*Reading passage*.
Harris, Oregon is an unincorporated community along the Marys River, just under three miles southwest of the juncture of the Corvallis-Newport and Kings Valley Highways (Highway 20 and 223, respectively). The first known white settlers to the area were George and Elizabeth Mason, who moved west and settled in Harris in 1855. In 1866, they sold their property to John Akin, who in turn sold it to Charles King – son of Stephen and Anna Maria King of the King’s Valley pioneer settlement – in 1869. What is known as the Charles King House still marks the former site of the town of Harris.

Though settled earlier by the Masons, Akins, and Kings, Harris eventually bore the name of landowners George Henry Harris and Ivy Viola Smith Harris. Harris Mill – later Harris Lumber Company – was established by George’s father, Henry Palmer Harris, sometime in the late-1880s or -1890s, and was later operated by George. Though the mill closed in 1907 due to a lack of readily available lumber, the increased demand for lumber during World War I made the old mill an inviting business prospect. George Harris, however, refused to sell the land or the mill. He chose, instead, to lease the land and an entirely new mill was quickly built, just an eighth of a mile from the site of old mill. Harris became a timber boomtown, and both the Harris and King families built additions to their homes or properties to board timber workers.

When a post office was established in the community in April of 1918, residents petitioned for the name Harris, but postal authorities feared confusion between Harris and the nearby community of Harrisburg. The town, therefore, was originally known as Elam, for Mrs. Gladys Elam, the community’s first postmaster. When the post office closed in 1928, postal services were moved to Wren, and the community was likely renamed Harris around the same time.

The Harris Covered Bridge, another extant feature of the community, was built in 1936 to replace the existing covered bridge, which had been built by H. W. Fiedler at the same site in 1920 (some locals claim the replacement bridge may have been constructed as early as 1929). The Harris Bridge still retains its rounded portal design and wooden plank flooring; "narrow windows just below the roofline light the bridge interior.” As of 2021, the bridge is still in use.

*What is being asked*.
Output the portion of the passage on Harris, Oregon starting with "The Harris Covered" and going on through "still in use.", reproducing the wording precisely. The listing that comes after this passage is separate material unrelated to it.

*Supplied entries*.
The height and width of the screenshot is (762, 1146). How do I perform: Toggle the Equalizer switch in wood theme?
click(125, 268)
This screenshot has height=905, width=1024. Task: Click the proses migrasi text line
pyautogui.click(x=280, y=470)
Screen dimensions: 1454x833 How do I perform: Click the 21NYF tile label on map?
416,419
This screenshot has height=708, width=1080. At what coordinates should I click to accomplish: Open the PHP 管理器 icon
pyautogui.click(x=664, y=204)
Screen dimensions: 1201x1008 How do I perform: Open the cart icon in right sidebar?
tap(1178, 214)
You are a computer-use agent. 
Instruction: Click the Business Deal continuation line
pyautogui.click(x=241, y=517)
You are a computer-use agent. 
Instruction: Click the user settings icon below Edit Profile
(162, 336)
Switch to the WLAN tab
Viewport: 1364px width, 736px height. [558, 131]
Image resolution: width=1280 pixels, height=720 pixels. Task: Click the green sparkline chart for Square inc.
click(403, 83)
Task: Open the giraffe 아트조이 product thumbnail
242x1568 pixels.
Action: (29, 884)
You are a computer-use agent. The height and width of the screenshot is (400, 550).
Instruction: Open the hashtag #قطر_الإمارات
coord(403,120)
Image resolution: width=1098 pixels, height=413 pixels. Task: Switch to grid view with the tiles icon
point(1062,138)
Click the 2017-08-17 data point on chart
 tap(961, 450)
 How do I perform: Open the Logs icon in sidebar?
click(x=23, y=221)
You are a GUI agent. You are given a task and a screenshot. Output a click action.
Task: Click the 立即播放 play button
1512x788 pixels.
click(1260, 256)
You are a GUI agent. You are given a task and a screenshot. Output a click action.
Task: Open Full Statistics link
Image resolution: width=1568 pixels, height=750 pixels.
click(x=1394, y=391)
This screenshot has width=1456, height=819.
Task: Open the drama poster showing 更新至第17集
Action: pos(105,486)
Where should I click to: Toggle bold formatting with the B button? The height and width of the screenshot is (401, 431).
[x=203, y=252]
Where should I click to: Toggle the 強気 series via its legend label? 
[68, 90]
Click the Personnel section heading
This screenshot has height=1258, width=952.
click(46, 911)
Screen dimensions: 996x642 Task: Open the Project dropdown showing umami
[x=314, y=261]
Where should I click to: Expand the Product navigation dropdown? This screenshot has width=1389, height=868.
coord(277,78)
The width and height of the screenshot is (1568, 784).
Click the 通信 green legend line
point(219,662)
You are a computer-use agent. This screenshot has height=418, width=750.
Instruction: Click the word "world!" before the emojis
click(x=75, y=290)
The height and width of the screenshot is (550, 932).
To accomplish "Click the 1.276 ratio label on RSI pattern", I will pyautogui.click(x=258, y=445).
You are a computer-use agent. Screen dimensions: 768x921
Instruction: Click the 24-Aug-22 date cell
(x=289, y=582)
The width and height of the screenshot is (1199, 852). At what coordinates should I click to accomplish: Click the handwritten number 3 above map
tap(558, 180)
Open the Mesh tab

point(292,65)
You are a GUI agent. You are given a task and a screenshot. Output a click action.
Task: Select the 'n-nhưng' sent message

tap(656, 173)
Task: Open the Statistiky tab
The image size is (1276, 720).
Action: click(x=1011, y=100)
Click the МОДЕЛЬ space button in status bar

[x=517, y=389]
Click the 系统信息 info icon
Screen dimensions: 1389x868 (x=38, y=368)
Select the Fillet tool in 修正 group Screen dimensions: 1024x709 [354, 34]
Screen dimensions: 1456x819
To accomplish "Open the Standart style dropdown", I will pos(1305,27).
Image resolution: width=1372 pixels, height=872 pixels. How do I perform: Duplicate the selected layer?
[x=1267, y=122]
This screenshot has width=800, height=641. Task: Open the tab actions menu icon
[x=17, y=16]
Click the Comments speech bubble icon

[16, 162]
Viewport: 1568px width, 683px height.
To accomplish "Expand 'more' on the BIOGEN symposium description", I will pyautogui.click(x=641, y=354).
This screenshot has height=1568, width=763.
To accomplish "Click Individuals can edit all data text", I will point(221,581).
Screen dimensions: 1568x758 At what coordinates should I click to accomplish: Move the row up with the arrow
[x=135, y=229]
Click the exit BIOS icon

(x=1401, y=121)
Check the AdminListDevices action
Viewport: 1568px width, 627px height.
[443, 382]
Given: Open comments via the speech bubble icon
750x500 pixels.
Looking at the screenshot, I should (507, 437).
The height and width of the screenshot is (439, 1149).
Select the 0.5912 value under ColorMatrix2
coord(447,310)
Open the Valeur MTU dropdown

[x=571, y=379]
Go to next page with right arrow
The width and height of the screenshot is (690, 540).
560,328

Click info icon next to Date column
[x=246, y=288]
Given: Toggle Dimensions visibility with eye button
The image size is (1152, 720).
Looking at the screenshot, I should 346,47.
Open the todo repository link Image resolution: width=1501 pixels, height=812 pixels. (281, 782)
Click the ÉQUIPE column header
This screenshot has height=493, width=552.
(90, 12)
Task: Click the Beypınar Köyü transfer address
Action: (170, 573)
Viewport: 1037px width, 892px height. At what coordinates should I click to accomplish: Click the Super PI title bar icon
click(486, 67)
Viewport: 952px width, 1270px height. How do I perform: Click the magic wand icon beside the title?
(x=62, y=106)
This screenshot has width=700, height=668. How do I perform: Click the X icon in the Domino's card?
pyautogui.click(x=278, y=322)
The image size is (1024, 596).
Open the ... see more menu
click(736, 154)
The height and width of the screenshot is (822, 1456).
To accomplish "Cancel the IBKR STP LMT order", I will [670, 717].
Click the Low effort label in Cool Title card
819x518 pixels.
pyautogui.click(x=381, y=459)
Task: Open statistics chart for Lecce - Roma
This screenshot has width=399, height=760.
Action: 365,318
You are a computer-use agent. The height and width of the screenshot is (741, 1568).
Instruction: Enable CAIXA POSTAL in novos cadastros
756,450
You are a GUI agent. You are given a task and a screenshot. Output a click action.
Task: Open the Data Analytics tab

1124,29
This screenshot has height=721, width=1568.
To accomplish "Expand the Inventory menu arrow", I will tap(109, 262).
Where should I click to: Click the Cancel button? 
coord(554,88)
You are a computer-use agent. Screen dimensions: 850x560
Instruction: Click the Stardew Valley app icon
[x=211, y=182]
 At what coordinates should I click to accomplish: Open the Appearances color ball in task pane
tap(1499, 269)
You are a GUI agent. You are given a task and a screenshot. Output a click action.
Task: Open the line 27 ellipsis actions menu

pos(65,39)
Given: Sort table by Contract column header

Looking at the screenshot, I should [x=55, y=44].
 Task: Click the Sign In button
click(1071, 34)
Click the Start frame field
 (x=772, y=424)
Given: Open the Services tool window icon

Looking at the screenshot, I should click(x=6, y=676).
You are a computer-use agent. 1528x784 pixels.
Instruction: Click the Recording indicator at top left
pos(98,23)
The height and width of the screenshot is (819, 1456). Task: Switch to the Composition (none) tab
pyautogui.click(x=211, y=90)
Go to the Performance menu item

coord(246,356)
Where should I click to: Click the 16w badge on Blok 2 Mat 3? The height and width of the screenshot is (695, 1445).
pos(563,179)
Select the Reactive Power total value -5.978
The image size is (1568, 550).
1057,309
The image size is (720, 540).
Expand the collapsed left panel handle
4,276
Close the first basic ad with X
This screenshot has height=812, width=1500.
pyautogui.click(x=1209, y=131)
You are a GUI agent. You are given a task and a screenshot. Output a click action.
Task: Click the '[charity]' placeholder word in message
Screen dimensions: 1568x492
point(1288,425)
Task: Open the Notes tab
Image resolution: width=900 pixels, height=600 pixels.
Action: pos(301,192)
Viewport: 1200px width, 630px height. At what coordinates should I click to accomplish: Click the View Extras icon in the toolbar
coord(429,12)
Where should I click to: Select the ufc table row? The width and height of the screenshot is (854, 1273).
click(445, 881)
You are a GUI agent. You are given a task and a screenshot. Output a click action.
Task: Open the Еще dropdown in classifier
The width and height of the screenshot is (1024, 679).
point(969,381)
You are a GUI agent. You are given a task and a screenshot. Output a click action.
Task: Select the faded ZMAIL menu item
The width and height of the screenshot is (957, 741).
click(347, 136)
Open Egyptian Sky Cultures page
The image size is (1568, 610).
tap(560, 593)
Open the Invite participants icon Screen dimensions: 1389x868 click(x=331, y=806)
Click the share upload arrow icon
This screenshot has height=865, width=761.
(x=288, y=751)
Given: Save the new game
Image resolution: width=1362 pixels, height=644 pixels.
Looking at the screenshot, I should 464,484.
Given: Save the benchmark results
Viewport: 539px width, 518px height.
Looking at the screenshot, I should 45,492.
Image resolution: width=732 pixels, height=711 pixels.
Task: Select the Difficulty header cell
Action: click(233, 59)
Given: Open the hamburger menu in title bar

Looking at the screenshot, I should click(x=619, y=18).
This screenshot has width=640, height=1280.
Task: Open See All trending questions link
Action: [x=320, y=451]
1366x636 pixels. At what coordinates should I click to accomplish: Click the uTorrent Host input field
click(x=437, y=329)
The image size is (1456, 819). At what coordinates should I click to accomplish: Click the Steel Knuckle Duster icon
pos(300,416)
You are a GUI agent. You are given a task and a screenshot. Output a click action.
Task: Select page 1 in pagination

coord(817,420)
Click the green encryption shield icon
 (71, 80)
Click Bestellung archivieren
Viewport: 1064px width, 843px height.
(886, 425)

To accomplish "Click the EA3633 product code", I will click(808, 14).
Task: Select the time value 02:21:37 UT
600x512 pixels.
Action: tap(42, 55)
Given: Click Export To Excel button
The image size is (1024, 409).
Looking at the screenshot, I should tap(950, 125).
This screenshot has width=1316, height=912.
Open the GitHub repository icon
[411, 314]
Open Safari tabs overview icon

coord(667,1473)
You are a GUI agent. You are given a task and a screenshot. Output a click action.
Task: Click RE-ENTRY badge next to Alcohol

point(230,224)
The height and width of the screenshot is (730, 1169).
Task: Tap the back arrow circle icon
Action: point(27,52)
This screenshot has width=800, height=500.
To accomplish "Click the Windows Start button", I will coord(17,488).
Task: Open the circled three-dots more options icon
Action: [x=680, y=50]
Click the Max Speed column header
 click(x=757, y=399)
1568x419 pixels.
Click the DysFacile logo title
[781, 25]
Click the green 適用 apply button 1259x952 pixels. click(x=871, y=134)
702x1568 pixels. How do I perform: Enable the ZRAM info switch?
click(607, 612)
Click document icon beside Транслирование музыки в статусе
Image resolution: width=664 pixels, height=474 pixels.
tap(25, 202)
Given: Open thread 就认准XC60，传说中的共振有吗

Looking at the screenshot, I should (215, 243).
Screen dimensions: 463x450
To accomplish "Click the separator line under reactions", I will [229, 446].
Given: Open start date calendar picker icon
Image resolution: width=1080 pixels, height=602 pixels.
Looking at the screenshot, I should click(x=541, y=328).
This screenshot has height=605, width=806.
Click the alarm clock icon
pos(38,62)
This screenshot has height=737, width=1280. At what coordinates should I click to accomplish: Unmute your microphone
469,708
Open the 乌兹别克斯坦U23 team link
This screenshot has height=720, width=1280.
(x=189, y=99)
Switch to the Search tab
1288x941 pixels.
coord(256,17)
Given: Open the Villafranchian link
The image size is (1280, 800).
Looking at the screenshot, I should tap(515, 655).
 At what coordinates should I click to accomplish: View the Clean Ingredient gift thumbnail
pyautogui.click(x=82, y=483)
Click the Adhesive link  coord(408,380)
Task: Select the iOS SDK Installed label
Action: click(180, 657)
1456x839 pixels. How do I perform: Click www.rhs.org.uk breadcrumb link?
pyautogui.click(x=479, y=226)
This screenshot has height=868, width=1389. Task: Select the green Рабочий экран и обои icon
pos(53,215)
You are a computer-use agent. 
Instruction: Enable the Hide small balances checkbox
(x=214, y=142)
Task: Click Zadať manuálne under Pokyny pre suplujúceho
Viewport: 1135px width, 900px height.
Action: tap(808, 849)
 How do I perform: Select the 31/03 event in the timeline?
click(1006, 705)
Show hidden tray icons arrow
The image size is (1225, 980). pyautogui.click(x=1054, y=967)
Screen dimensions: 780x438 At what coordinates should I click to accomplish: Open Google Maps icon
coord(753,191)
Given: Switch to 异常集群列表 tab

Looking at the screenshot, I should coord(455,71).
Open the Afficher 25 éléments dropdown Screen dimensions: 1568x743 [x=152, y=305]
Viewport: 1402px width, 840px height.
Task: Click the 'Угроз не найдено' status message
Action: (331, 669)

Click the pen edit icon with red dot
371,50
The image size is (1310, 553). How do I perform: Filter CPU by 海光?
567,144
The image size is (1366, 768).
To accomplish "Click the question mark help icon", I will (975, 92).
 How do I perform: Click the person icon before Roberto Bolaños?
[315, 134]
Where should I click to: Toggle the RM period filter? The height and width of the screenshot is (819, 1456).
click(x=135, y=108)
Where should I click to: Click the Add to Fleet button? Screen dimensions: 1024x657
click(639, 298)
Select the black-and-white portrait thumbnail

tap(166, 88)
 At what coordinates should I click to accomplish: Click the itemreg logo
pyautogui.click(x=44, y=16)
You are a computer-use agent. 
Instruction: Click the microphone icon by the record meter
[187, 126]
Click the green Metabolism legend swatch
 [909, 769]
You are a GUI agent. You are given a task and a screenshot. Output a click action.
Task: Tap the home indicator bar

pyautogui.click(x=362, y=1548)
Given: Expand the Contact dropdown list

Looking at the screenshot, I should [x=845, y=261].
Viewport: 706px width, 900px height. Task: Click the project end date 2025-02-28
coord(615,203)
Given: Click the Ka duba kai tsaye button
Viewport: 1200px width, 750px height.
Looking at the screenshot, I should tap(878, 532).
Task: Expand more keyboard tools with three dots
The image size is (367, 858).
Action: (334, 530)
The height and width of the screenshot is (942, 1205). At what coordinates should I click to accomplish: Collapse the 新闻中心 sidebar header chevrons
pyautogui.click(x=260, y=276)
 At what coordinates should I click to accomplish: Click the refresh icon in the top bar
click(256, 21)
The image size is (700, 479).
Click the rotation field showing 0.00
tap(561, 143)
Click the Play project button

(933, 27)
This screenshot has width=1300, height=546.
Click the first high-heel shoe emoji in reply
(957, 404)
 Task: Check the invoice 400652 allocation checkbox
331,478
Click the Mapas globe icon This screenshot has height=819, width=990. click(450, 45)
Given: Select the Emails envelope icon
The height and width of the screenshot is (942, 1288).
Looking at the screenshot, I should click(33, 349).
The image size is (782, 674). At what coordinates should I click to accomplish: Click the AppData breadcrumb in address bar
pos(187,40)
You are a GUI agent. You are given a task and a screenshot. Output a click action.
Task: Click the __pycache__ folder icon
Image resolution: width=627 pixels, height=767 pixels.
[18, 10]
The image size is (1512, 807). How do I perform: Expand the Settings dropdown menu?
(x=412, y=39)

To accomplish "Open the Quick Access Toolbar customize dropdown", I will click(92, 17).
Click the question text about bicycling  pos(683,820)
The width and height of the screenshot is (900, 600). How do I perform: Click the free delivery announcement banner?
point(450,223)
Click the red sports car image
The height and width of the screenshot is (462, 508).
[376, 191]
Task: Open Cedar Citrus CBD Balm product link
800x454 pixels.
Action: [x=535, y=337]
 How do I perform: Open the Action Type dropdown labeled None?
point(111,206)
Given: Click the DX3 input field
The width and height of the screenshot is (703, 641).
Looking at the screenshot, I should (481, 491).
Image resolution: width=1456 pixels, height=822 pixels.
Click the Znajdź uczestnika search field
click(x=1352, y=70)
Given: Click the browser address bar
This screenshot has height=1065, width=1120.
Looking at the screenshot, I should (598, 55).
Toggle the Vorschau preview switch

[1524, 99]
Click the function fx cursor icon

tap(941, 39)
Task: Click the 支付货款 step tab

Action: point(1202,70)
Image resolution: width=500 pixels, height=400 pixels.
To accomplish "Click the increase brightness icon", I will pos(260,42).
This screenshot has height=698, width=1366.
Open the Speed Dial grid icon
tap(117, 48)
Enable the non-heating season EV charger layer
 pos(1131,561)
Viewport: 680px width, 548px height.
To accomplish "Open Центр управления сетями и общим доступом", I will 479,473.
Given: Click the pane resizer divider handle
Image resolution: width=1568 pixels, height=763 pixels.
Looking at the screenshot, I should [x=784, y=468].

*The solution*.
The Harris Covered Bridge, another extant feature of the community, was built in 1936 to replace the existing covered bridge, which had been built by H. W. Fiedler at the same site in 1920 (some locals claim the replacement bridge may have been constructed as early as 1929). The Harris Bridge still retains its rounded portal design and wooden plank flooring; "narrow windows just below the roofline light the bridge interior.” As of 2021, the bridge is still in use.